▶ [RECORDED INFORMATION]:
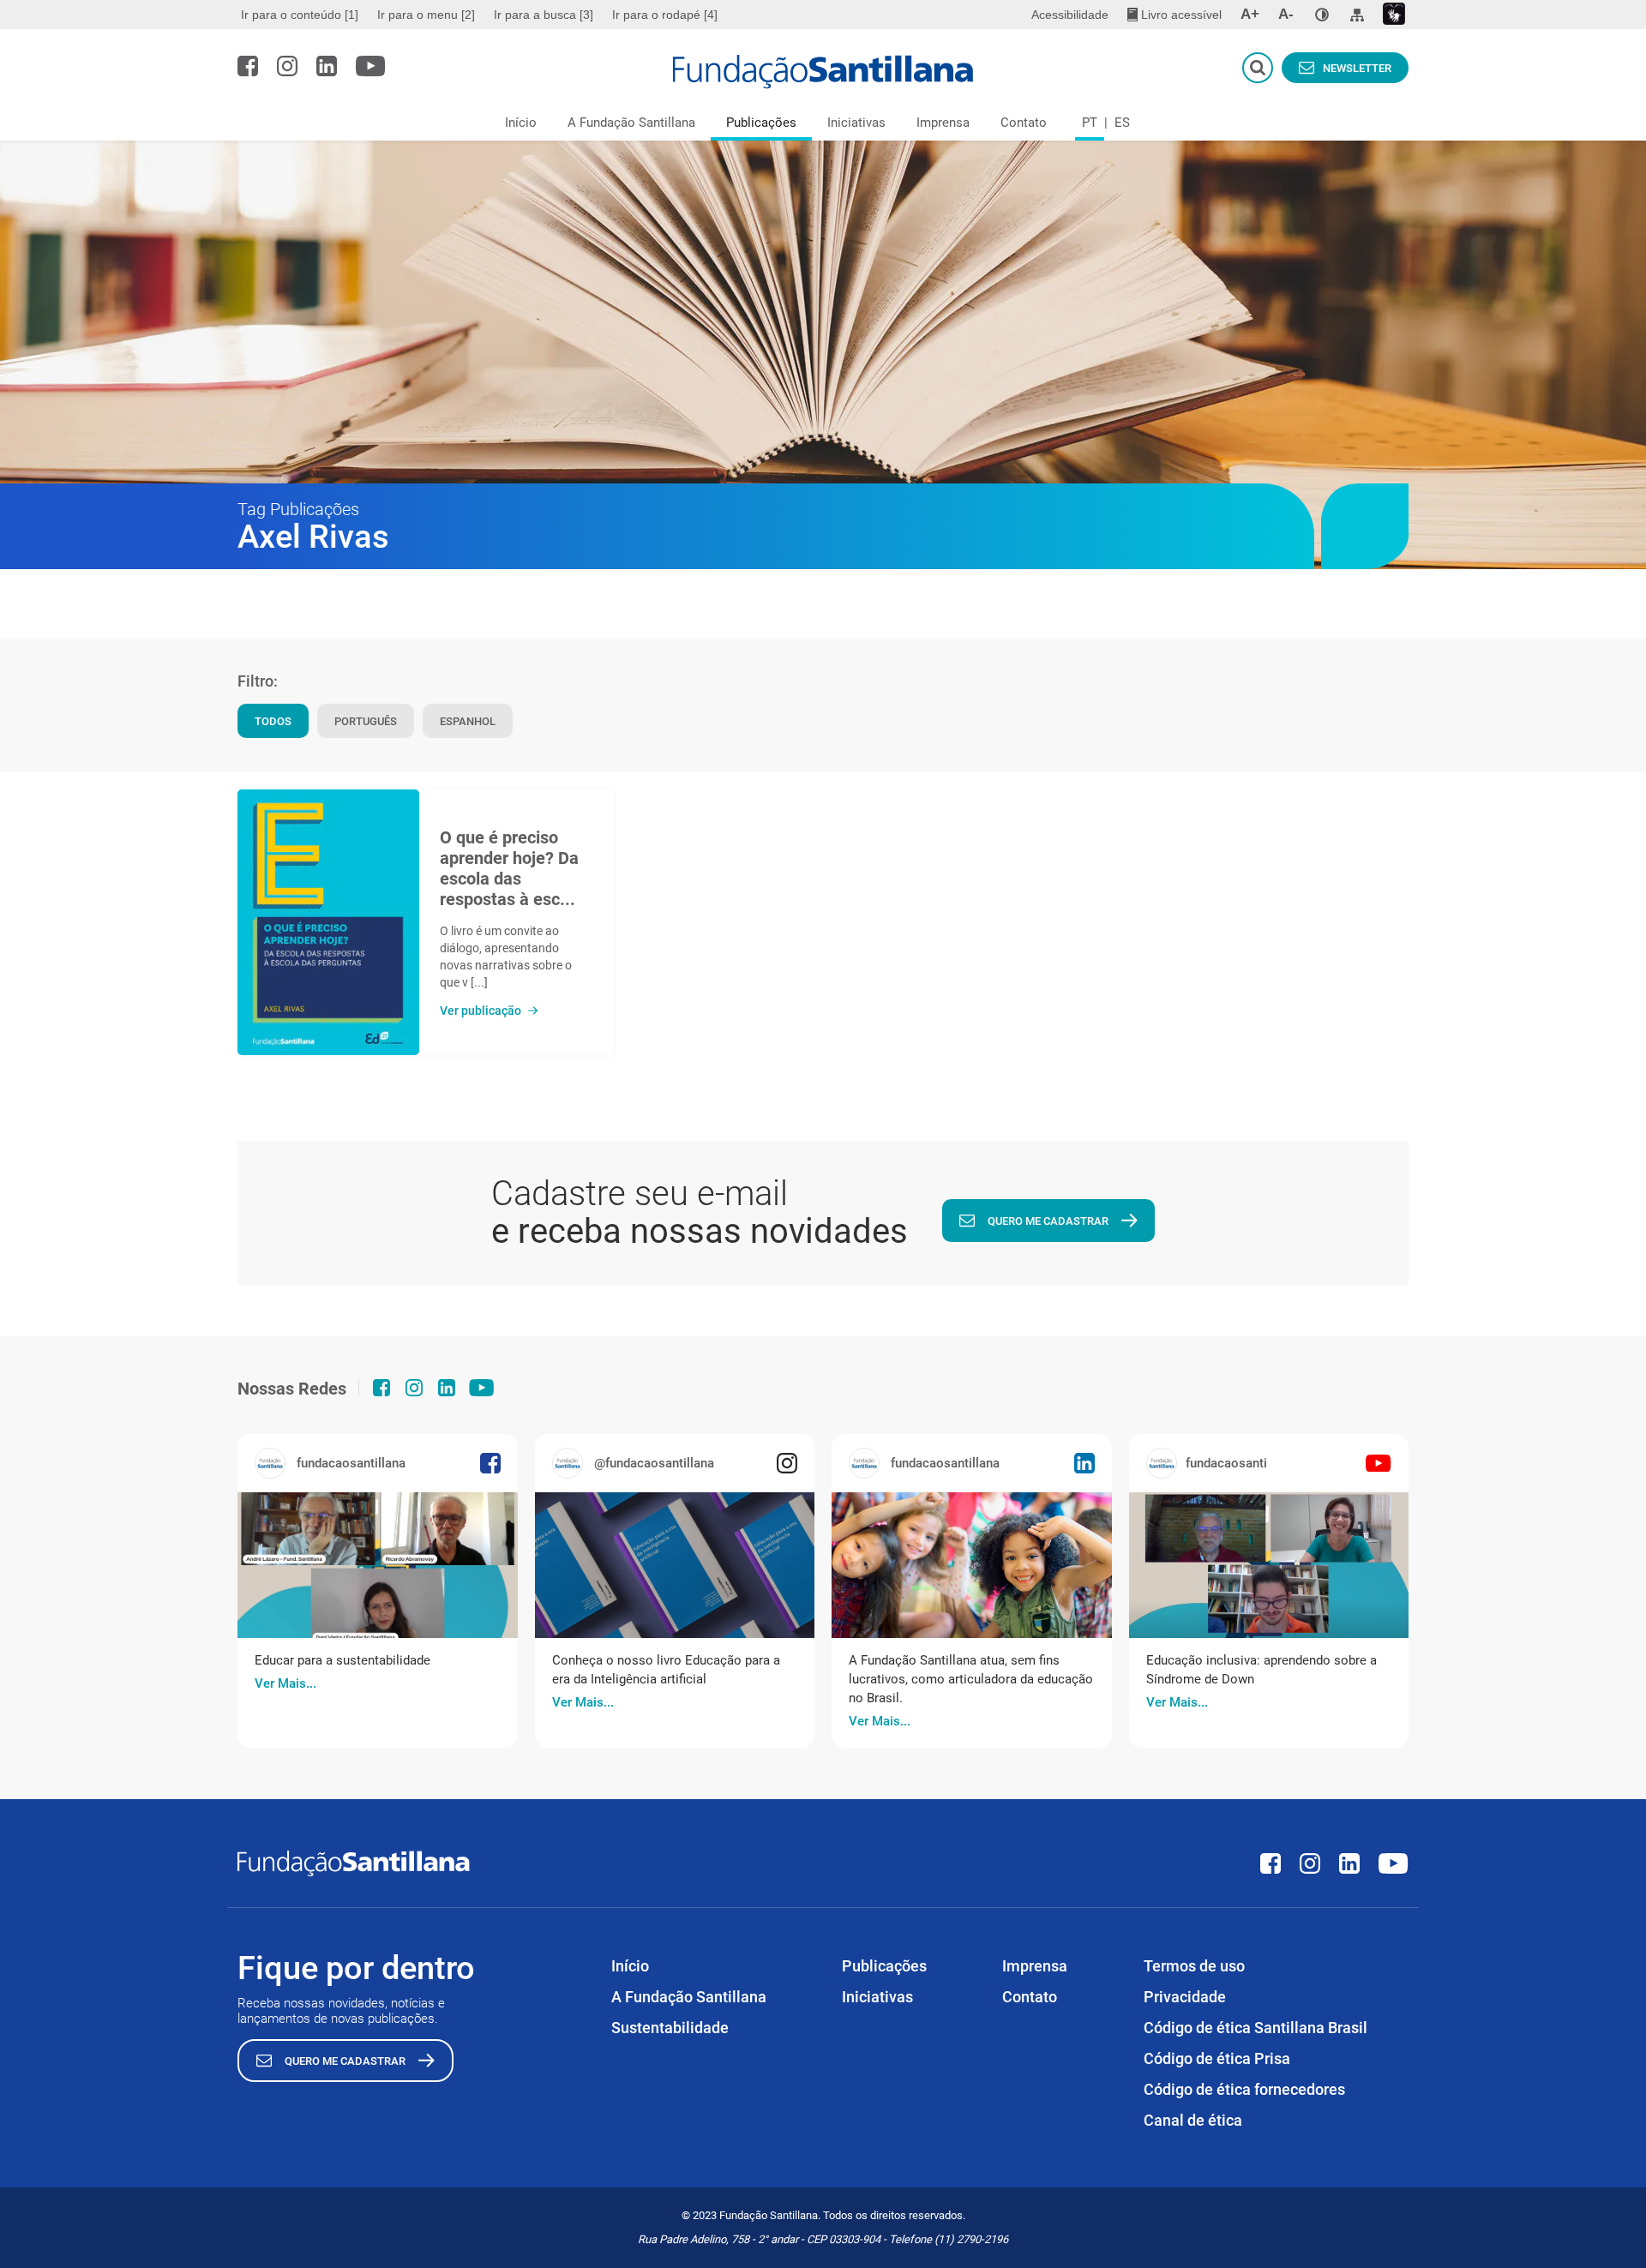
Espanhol (468, 721)
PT (1089, 122)
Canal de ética (1193, 2120)
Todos (273, 721)
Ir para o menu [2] (426, 14)
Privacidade (1185, 1997)
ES (1122, 122)
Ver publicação (480, 1010)
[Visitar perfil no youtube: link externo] (371, 66)
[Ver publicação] (328, 922)
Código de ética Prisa (1217, 2058)
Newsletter (1357, 68)
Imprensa (943, 122)
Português (365, 721)
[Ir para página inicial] (823, 72)
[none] (1322, 14)
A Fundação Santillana (631, 122)
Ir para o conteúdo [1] (299, 14)
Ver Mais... (285, 1683)
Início (521, 122)
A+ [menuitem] (1250, 14)
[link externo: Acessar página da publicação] (377, 1565)
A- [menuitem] (1286, 14)
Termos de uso (1194, 1966)
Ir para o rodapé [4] (665, 14)
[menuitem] (301, 14)
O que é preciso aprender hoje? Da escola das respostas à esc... (509, 868)
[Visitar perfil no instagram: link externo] (287, 66)
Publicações (761, 122)
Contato (1023, 122)
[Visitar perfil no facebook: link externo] (247, 66)
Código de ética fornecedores (1244, 2089)
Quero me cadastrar (1048, 1221)
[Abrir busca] (1257, 67)
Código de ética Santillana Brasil (1255, 2028)
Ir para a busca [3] (543, 14)
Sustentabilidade (670, 2028)
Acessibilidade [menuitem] (1069, 14)
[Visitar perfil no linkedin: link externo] (326, 66)
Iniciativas (856, 122)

▶ [WHAT YOU HAVE TO DO]:
Reproduce exactly the lines running from the one with "Ir para o conteúdo [1] (299, 14)" to the last line of the listing above. Add nothing else.

▶ [EXPECTED ANSWER]:
Ir para o conteúdo [1] (299, 14)
Ver Mais... (285, 1683)
Início (521, 122)
A+ [menuitem] (1250, 14)
[link externo: Acessar página da publicação] (377, 1565)
A- [menuitem] (1286, 14)
Termos de uso (1194, 1966)
Ir para o rodapé [4] (665, 14)
[menuitem] (301, 14)
O que é preciso aprender hoje? Da escola das respostas à esc... (509, 868)
[Visitar perfil no instagram: link externo] (287, 66)
Publicações (761, 122)
Contato (1023, 122)
[Visitar perfil no facebook: link externo] (247, 66)
Código de ética fornecedores (1244, 2089)
Quero me cadastrar (1048, 1221)
[Abrir busca] (1257, 67)
Código de ética Santillana Brasil (1255, 2028)
Ir para a busca [3] (543, 14)
Sustentabilidade (670, 2028)
Acessibilidade [menuitem] (1069, 14)
[Visitar perfil no linkedin: link externo] (326, 66)
Iniciativas (856, 122)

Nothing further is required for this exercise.